= Material provided =
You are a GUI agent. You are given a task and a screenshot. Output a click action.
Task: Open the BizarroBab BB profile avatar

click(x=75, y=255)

---

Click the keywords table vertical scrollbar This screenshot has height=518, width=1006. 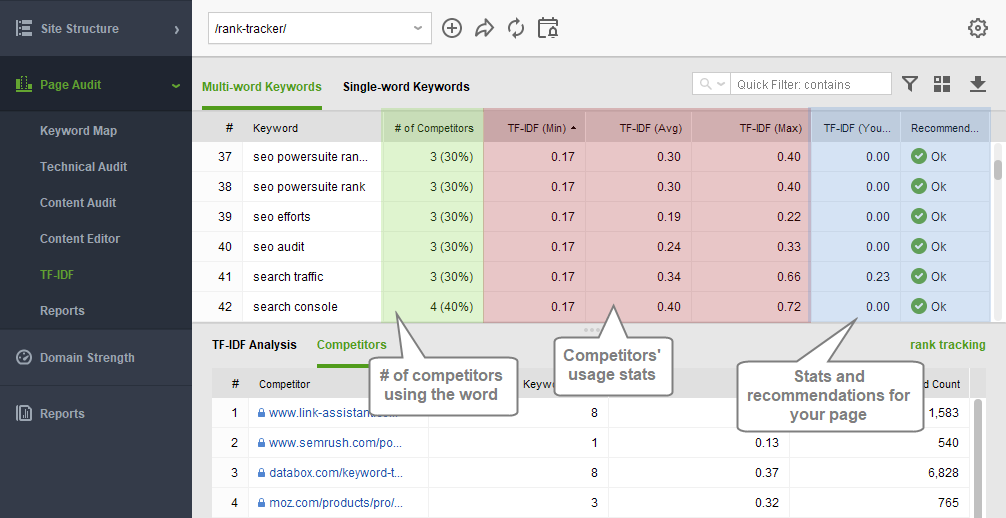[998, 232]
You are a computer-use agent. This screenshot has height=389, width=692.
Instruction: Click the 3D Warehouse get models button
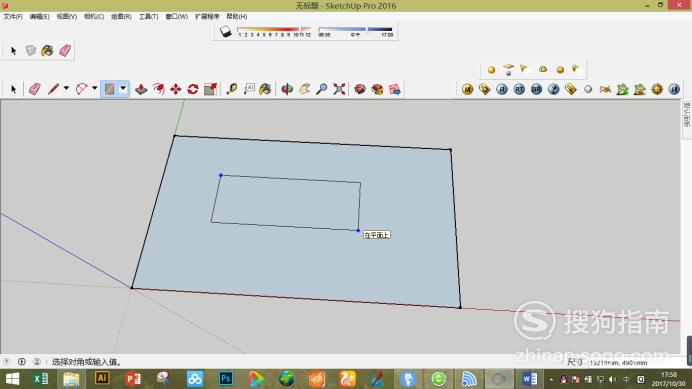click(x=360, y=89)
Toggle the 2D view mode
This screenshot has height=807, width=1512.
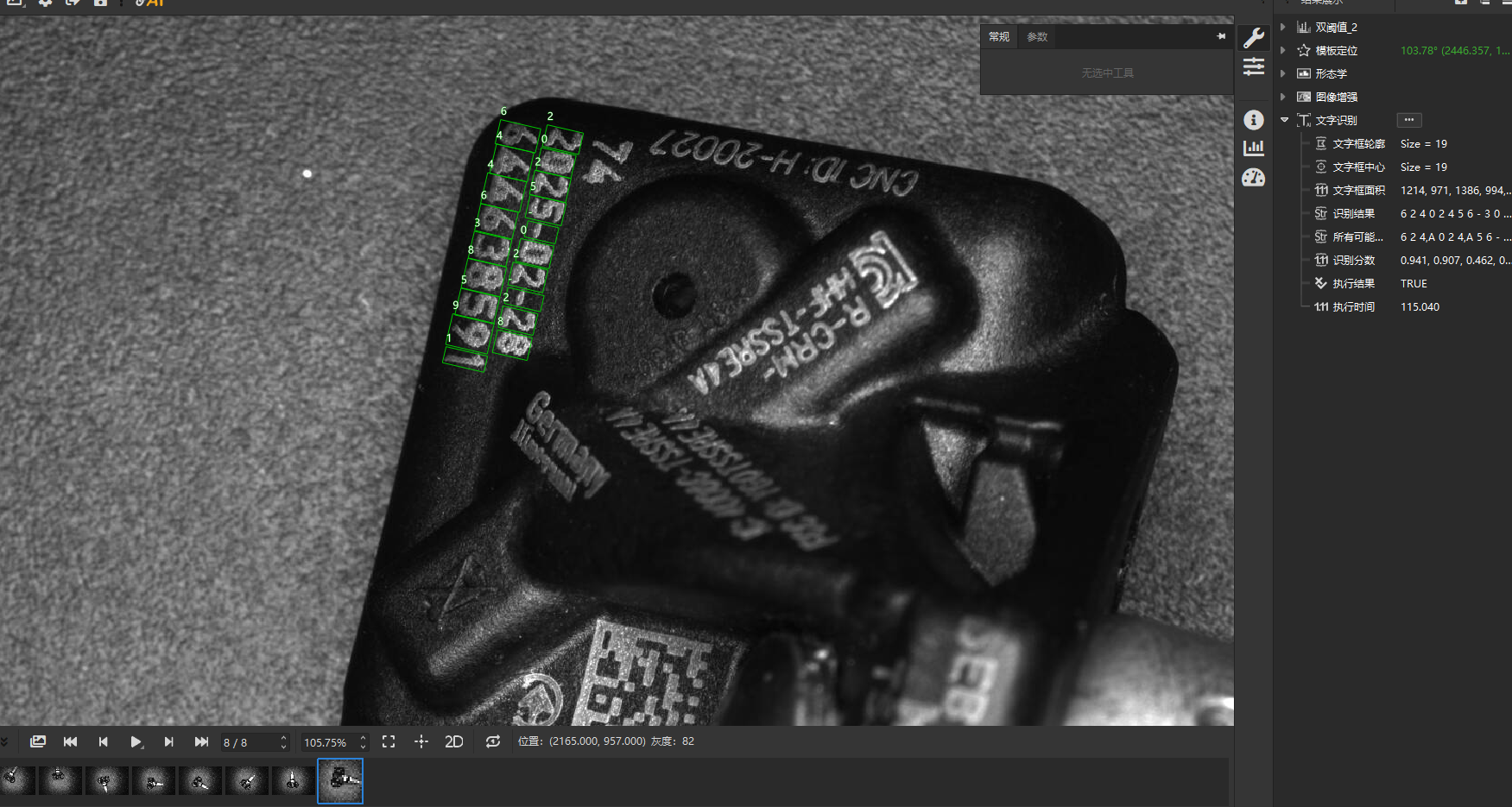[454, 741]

= Work task =
Within the entries above, find each line where "agent" appears; copy every one.

= Answer to this task =
You are a GUI agent. You are given a task and a screenshot. Output a click action.
You are a computer-use agent. This screenshot has height=389, width=692.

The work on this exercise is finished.